Süt inekleri dünyada yaşamayı bıraksaydı, artık süte veya ürettiği sayısız süt ürününe erişimimiz olmazdı. Tereyağı, peynir, yoğurt, kefir veya dondurma da olmazdı ve süt ürünlerinin işlevsel faydaları (doku, ağız hissi, tat vb.) için ihtiyaç duyduğu birçok temel öğünün tarifleri değiştirilmek zorunda kalırdı. Süt ürünleri küresel olarak beslenmedeki enerjinin %5'ini sağlar. Süt ürünleri olmadan kalsiyum; fosfor; çinko; potasyum; A ve D vitaminleri (dünyanın sütü D vitamini ile güçlendiren bölgelerinde), riboflavin ve B12 vitamini; ve yüksek kaliteli protein 3 gibi mineral ve vitaminlerin (birçoğu kamuoyunu ilgilendiren az tüketilen besinlerdir) önemli bir kaynağını kaybederdik ve aynı zamanda beslenmedeki en ucuz besin yoğunluğuna sahip gıda kaynaklarından birini de kaybederdik. Ve özellikle çocukların beslenmesi açısından, bitki bazlı "süt" alternatiflerinin boşluğu dolduracak besin değerine sahip olmadığı gösterilmiştir. Kuzey Amerika Pediatrik Gastroenteroloji, Hepatoloji ve Beslenme Derneği'nin yakın zamanda yayınladığı bir görüş bildirgesinde , bitki bazlı içeceklerin süt ürünlerinin zayıf birer alternatifi olduğu açıkça belirtilmiş ve badem ve pirinç sütünün, bir bardak inek sütünde bulunan protein eşdeğerinin sırasıyla %2 ve %8'ini içerdiği belirtilmiştir.

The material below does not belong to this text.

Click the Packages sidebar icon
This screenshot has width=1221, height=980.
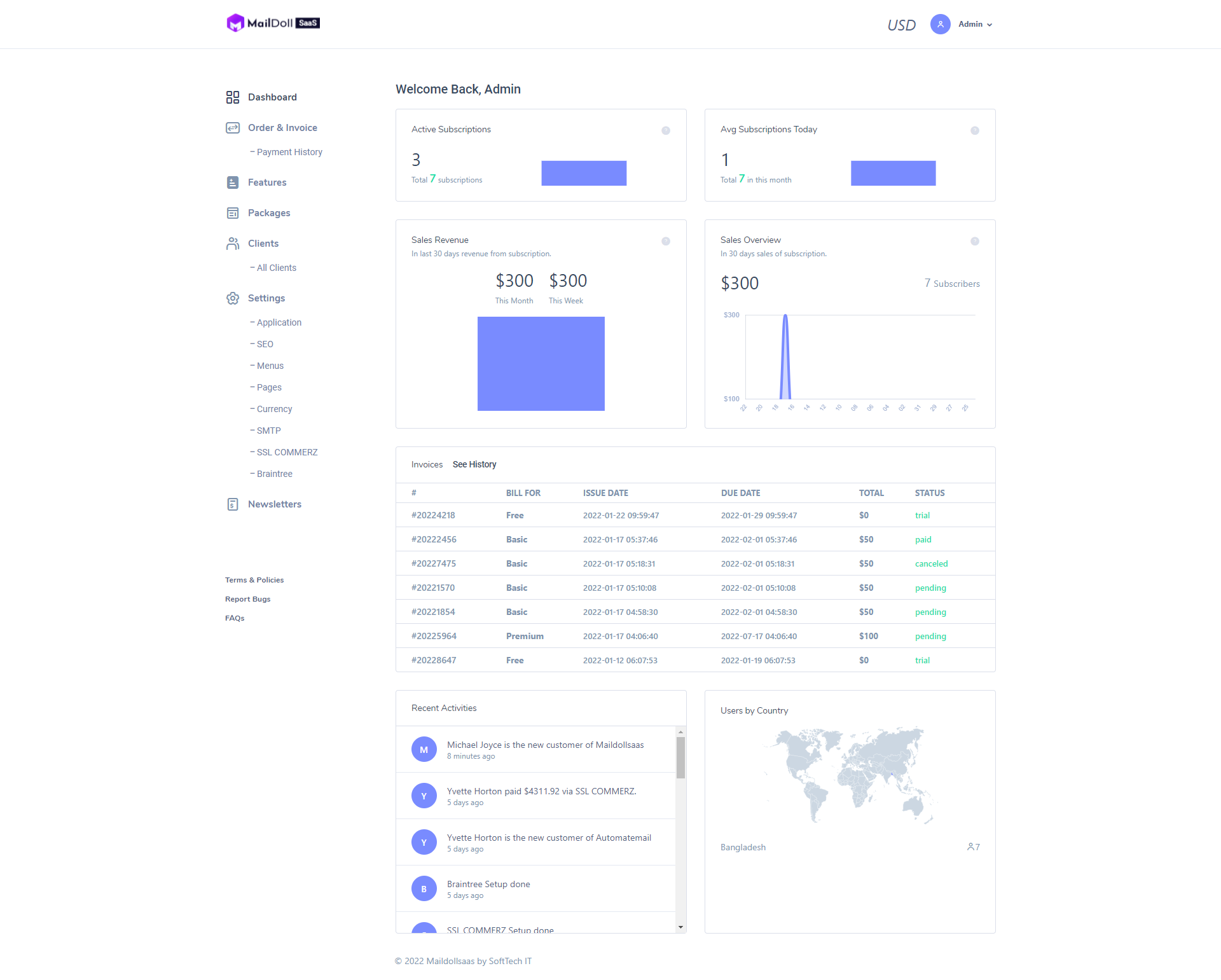[x=233, y=213]
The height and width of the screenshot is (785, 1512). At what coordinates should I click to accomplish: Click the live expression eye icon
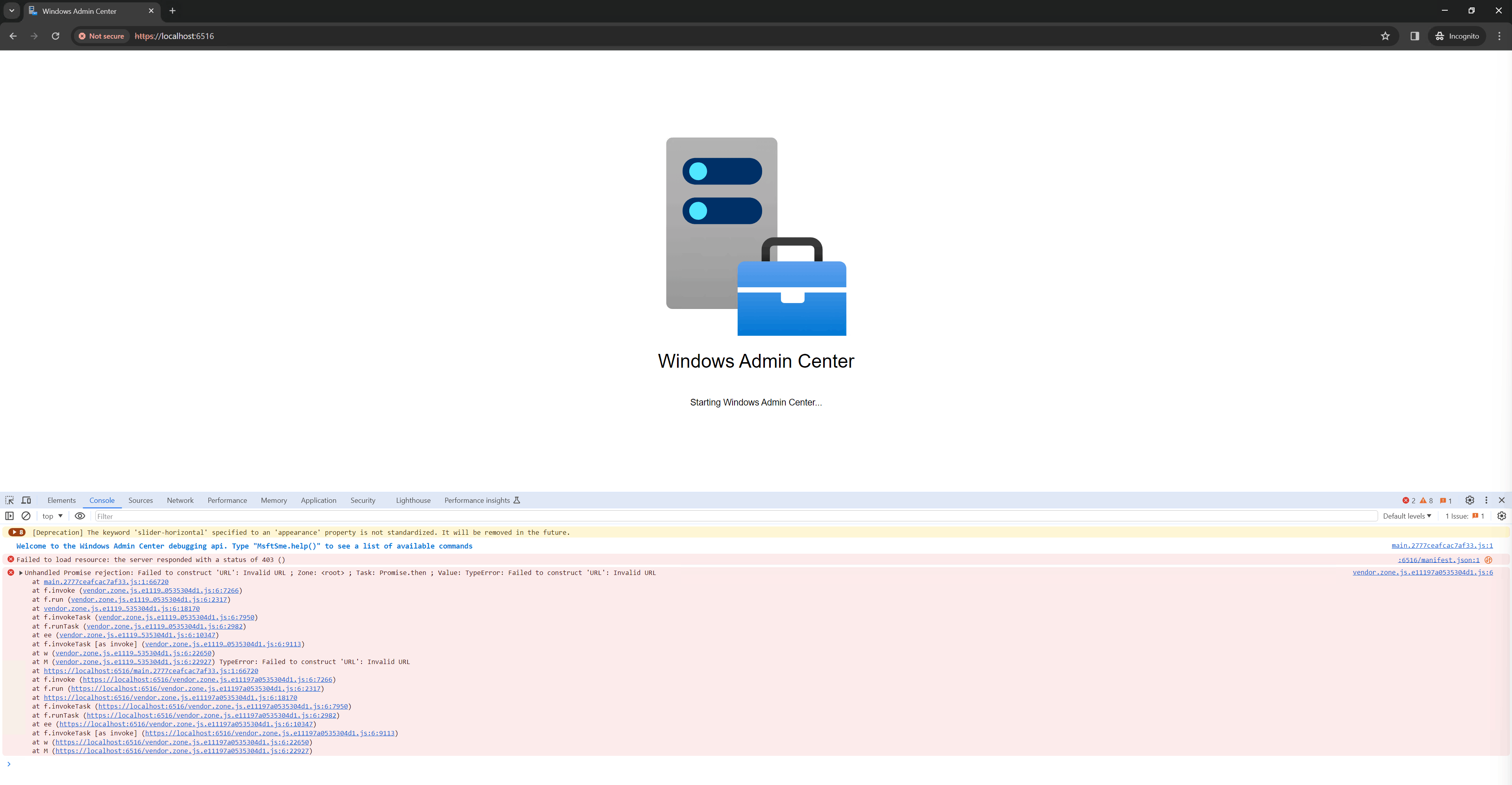(x=80, y=516)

Tüm bunlar söylendiğinde, ineklerin olmadığı bir dünyada beslenme açısından geçinebilir ve yine de sağlığımızı koruyabilir miyiz? Elbette, çoğumuz mecbur kalırsak bunu yapabiliriz. Bazı insanlar kişisel veya sağlık/alerji nedenleriyle süt ürünleri tüketmemeyi tercih ediyor ve dikkatli bir diyet planlamasıyla, kesinlikle seçimlerle dolu sağlıklı hayatlar yaşayabilirler.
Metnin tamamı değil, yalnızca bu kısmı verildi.